| WHAT THE TASK ASKS |
Every line in the data below from the one containing "Where should I click to: Expand" down to the one containing "The image size is (927, 777).", both included, must be retyped exactly; no other line is to appear.

| DATA FOR REVIEW |
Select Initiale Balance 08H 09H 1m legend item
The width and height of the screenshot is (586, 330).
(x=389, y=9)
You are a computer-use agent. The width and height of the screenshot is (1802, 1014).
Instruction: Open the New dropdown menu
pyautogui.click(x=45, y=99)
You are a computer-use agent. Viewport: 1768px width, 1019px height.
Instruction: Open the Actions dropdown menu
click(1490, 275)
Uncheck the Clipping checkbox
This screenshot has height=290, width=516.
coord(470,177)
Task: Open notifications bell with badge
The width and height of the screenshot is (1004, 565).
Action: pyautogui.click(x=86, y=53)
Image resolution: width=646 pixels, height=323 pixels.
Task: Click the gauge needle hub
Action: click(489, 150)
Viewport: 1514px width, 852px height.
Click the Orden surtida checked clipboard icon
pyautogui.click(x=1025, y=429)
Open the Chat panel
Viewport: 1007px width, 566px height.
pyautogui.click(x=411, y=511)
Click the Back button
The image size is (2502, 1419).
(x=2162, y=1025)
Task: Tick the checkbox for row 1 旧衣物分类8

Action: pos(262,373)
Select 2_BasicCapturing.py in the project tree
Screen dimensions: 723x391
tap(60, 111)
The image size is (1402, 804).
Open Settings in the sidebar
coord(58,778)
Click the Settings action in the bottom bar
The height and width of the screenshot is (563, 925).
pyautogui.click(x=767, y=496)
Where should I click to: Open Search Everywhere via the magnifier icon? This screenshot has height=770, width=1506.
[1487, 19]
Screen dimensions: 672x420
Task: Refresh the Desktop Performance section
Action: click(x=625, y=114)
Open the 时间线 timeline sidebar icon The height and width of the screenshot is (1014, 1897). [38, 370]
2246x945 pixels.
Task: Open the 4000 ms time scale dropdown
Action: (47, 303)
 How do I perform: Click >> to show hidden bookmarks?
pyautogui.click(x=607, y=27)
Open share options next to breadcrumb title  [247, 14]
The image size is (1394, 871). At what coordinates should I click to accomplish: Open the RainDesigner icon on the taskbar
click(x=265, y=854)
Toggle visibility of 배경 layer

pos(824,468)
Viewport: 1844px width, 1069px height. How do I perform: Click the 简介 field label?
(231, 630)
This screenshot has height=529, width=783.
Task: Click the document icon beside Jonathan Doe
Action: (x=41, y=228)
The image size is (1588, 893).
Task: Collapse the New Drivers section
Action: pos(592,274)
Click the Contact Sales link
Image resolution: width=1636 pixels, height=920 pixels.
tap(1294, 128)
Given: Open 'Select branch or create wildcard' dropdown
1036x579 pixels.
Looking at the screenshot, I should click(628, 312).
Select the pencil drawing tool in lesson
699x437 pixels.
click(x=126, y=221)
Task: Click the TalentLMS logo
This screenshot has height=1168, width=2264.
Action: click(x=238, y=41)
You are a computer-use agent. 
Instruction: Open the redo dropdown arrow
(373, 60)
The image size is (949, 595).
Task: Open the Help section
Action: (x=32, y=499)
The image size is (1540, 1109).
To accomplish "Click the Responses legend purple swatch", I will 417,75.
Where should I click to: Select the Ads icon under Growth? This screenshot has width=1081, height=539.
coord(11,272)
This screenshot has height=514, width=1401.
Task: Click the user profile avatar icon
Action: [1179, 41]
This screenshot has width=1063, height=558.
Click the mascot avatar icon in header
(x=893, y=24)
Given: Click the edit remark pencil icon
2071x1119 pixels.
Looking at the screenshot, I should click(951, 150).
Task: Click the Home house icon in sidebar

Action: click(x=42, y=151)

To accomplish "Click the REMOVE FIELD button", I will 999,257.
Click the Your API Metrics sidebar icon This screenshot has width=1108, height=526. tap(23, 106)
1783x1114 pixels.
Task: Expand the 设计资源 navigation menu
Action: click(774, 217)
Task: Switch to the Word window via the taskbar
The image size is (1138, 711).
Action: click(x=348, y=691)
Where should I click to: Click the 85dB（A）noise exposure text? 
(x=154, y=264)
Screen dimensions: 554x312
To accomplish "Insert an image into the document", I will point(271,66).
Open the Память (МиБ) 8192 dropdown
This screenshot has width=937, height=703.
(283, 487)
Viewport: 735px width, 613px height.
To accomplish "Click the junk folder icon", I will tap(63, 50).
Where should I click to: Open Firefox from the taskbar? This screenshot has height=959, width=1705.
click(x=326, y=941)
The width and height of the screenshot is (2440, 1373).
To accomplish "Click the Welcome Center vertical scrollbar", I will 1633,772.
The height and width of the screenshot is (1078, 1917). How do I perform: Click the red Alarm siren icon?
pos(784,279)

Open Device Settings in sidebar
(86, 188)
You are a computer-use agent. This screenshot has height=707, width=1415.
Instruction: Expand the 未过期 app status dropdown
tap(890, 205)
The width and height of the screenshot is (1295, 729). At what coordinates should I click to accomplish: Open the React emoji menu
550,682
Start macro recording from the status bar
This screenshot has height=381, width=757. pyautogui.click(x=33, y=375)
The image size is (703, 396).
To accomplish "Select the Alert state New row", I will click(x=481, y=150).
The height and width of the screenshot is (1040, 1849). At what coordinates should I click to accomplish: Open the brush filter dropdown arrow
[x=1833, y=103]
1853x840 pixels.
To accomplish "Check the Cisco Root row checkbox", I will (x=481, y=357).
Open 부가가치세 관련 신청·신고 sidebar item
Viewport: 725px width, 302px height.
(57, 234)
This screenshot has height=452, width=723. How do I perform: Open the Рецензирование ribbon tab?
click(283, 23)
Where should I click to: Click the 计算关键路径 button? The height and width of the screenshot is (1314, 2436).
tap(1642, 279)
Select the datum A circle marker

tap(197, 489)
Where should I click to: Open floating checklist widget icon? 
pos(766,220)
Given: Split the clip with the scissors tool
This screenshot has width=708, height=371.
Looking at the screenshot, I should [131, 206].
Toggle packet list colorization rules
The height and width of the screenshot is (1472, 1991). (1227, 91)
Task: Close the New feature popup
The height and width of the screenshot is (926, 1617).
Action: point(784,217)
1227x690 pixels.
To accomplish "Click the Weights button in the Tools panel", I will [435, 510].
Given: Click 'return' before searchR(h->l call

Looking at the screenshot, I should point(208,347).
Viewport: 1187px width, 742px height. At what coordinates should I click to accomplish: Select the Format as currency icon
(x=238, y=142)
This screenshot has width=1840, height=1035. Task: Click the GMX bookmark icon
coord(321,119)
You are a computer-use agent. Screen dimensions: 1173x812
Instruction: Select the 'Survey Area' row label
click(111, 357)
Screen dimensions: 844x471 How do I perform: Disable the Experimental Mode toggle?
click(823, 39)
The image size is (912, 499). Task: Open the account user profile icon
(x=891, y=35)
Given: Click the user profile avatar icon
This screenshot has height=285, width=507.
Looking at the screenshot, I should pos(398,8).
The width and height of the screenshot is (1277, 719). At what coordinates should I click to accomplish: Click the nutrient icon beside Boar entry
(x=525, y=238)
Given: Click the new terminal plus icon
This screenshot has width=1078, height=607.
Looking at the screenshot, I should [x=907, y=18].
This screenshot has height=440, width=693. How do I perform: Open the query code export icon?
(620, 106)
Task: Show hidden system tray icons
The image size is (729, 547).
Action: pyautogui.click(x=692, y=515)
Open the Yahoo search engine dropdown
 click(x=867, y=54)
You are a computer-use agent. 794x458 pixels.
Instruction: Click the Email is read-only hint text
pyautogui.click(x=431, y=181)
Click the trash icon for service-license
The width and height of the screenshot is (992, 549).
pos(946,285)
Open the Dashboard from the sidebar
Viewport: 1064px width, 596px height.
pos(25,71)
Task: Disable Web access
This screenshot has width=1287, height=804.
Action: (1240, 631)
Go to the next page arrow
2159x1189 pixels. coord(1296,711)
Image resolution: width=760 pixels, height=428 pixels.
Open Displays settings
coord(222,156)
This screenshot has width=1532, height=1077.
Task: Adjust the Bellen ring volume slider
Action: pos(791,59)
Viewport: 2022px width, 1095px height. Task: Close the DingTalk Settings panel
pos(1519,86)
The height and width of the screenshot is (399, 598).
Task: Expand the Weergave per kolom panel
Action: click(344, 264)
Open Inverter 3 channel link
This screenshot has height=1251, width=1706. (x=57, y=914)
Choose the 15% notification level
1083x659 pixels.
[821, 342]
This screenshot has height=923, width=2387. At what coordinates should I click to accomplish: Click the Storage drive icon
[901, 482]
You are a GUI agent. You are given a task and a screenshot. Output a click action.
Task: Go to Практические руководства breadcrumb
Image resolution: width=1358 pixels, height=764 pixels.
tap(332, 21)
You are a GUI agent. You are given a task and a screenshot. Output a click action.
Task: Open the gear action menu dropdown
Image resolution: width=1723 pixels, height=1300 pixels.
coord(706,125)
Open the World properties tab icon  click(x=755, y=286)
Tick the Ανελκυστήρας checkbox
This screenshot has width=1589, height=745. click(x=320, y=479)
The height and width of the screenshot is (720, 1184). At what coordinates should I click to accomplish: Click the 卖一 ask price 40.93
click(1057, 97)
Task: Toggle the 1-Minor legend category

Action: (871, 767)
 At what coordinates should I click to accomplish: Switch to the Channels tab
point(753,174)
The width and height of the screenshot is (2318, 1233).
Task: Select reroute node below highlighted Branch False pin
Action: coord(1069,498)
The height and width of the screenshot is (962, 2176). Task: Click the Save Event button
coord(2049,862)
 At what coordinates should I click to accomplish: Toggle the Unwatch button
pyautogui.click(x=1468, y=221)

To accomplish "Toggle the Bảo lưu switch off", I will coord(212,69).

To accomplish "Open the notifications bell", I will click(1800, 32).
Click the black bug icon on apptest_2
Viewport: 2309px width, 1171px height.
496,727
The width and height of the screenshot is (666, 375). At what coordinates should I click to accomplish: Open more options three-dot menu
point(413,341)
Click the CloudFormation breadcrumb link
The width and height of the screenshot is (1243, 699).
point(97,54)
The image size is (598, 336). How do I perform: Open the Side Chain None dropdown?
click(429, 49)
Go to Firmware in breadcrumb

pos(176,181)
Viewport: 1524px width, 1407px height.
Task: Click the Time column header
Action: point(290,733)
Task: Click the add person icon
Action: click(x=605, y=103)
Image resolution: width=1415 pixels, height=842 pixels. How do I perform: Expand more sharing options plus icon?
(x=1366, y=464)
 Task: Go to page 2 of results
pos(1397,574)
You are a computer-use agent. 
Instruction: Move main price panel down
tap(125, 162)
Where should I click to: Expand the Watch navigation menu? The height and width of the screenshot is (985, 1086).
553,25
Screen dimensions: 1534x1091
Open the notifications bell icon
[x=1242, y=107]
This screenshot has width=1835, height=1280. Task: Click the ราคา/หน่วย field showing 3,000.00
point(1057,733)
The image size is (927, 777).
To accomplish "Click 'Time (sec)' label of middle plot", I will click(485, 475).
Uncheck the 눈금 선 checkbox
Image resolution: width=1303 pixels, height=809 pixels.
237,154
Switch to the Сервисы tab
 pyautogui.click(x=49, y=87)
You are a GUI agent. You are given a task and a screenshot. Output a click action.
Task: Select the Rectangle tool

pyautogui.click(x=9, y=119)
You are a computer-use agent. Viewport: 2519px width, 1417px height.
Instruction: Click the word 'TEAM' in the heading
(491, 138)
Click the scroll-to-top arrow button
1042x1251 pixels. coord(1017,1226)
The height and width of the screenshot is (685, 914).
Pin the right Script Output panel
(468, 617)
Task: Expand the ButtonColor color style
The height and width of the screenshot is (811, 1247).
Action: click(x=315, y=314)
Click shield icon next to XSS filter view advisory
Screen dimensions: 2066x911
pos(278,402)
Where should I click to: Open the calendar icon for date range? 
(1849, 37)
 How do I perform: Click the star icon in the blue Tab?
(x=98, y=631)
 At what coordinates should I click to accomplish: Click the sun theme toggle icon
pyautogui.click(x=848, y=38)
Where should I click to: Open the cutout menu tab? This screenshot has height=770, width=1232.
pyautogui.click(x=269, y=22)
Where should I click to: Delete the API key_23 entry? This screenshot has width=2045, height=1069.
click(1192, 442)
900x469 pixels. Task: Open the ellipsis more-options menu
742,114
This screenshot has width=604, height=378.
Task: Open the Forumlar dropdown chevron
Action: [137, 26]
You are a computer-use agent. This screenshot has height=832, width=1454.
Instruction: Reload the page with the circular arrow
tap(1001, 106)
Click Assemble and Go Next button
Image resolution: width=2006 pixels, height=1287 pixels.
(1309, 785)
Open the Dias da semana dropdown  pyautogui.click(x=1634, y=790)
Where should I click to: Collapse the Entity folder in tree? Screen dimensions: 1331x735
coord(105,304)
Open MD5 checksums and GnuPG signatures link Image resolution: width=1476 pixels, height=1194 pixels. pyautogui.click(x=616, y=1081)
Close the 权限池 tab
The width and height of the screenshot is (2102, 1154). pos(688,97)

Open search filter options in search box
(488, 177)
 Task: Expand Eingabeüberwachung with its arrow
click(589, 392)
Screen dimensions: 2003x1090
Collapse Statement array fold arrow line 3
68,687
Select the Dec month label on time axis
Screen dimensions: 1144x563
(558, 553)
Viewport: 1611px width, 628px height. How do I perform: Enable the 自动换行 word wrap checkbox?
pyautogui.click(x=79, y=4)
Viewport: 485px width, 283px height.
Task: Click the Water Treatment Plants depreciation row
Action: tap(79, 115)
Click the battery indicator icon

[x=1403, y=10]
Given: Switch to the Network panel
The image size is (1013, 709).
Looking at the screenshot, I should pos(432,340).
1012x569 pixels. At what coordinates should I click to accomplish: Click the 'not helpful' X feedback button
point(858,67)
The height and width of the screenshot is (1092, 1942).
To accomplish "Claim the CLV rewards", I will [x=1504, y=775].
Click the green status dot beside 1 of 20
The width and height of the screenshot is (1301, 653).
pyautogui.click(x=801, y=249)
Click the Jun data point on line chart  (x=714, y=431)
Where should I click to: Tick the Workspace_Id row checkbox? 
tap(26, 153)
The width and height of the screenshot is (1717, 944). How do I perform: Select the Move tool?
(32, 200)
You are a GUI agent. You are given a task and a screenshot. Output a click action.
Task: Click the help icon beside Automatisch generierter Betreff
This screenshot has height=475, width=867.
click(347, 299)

| SOLUTION TO THE EXERCISE |
Where should I click to: Expand the Watch navigation menu? The height and width of the screenshot is (985, 1086).
553,25
Screen dimensions: 1534x1091
Open the notifications bell icon
[x=1242, y=107]
This screenshot has width=1835, height=1280. Task: Click the ราคา/หน่วย field showing 3,000.00
point(1057,733)
The image size is (927, 777).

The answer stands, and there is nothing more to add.